[20221018]本地運行與遠程運行.txt
--//鏈接http://blog.tanelpoder.com/2008/02/05/oracle-hidden-costs-revealed-part-1/.
--//里面提到一個問題本地運行與遠程運行,oracle性能存在怎么區別,理論講如果不考慮網路傳輸,兩組差別不大.
--//因為Oracle是一個客戶端服務器資料庫系統,所有的執行都是在本地執行的,而不管客戶機的位置如何,因此性能是相同的,
--//作者給出一個例子,說明一些區別:
1.環境:
SCOTT@book> @ ver1
PORT_STRING VERSION BANNER
------------------------------ -------------- --------------------------------------------------------------------------------
x86_64/Linux 2.4.xx 11.2.0.4.0 Oracle Database 11g Enterprise Edition Release 11.2.0.4.0 - 64bit Production
2.分別從widnows客戶端以及linux服務端測驗看看.
--//注:lotslios.sql 來自 tpt 里面的測驗腳本.
--//測驗在本地服務器.
SCOTT@book> @spid
SID SERIAL# PROCESS SERVER SPID PID P_SERIAL# C50
---------- ---------- ------------------------ --------- ------ ------- ---------- --------------------------------------------------
36 45801 14705 DEDICATED 14706 26 206 alter system kill session '36,45801' immediate;
SCOTT@book> set timing on
SCOTT@book> @lotslios 1e8
generate lots of LIOs by repeatedly full scanning through a small table...
COUNT(*)
----------
100000000
Elapsed: 00:00:08.11
--//注:@lotslios 1e5根本測驗不出來.
--//測驗在客戶端windows:
SCOTT@78> @spid
SID SERIAL# PROCESS SERVER SPID PID P_SERIAL# C50
---------- ---------- ------------------------ --------- -------------------- ------- ---------- --------------------------------------------------
53 44367 4476:8736 DEDICATED 14714 27 144 alter system kill session '53,44367' immediate;
SCOTT@78> set timing on
SCOTT@78> @tpt/lotslios 1e8
generate lots of LIOs by repeatedly full scanning through a small table...
COUNT(*)
----------
100000000
Elapsed: 00:00:10.40
--//你可以運行多次,都是windows下測驗時間大于在本地服務器的測驗時間.
--//作者通過使用他自己寫Snapper包以及V$SESSTAT,看不出任何差異.

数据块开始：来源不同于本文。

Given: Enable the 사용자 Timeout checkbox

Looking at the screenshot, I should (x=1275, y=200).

--//使用strace跟蹤(注:作者的服務器solaris,使用truss).
--//測驗在本地服務器,使用strace跟蹤服務端行程.
$ strace -cp 14706
Process 14706 attached - interrupt to quit
^CProcess 14706 detached
% time seconds usecs/call calls errors syscall
------ ----------- ----------- --------- --------- ----------------
nan 0.000000 0 2 read
nan 0.000000 0 2 write
nan 0.000000 0 27 getrusage
nan 0.000000 0 10 times
------ ----------- ----------- --------- --------- ----------------
100.00 0.000000 41 total
--//測驗在客戶端windows,使用strace跟蹤服務端行程.
$ strace -cp 14714
Process 14714 attached - interrupt to quit
^CProcess 14714 detached
% time seconds usecs/call calls errors syscall
------ ----------- ----------- --------- --------- ----------------
96.13 0.024820 0 949593 poll
3.87 0.001000 500 2 read
0.00 0.000000 0 2 write
0.00 0.000000 0 83 getrusage
0.00 0.000000 0 10 times
------ ----------- ----------- --------- --------- ----------------
100.00 0.025820 949690 total
--//很慢!!我不得按ctrl+c停止strace,你可以發現大量呼叫poll.

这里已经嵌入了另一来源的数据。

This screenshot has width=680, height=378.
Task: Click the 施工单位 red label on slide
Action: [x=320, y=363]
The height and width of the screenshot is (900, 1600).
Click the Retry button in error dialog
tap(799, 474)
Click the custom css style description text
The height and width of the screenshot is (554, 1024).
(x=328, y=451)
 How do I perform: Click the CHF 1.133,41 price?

--//可以發現測驗在客戶端windows,多了一個poll 系統呼叫,作者測驗平臺solaris,呼叫的是pollsys.
# man -a pool
POLL(2) Linux Programmer's Manual POLL(2)
NAME
poll, ppoll - wait for some event on a file descriptor
SYNOPSIS
#include <poll.h>
int poll(struct pollfd *fds, nfds_t nfds, int timeout);
#define _GNU_SOURCE
#include <poll.h>
int ppoll(struct pollfd *fds, nfds_t nfds,
const struct timespec *timeout, const sigset_t *sigmask);
--//轉載:http://blog.tanelpoder.com/2008/02/05/oracle-hidden-costs-revealed-part-1/.
So, there is a big difference in number of pollsys() system calls, depending on which client was used for connecting.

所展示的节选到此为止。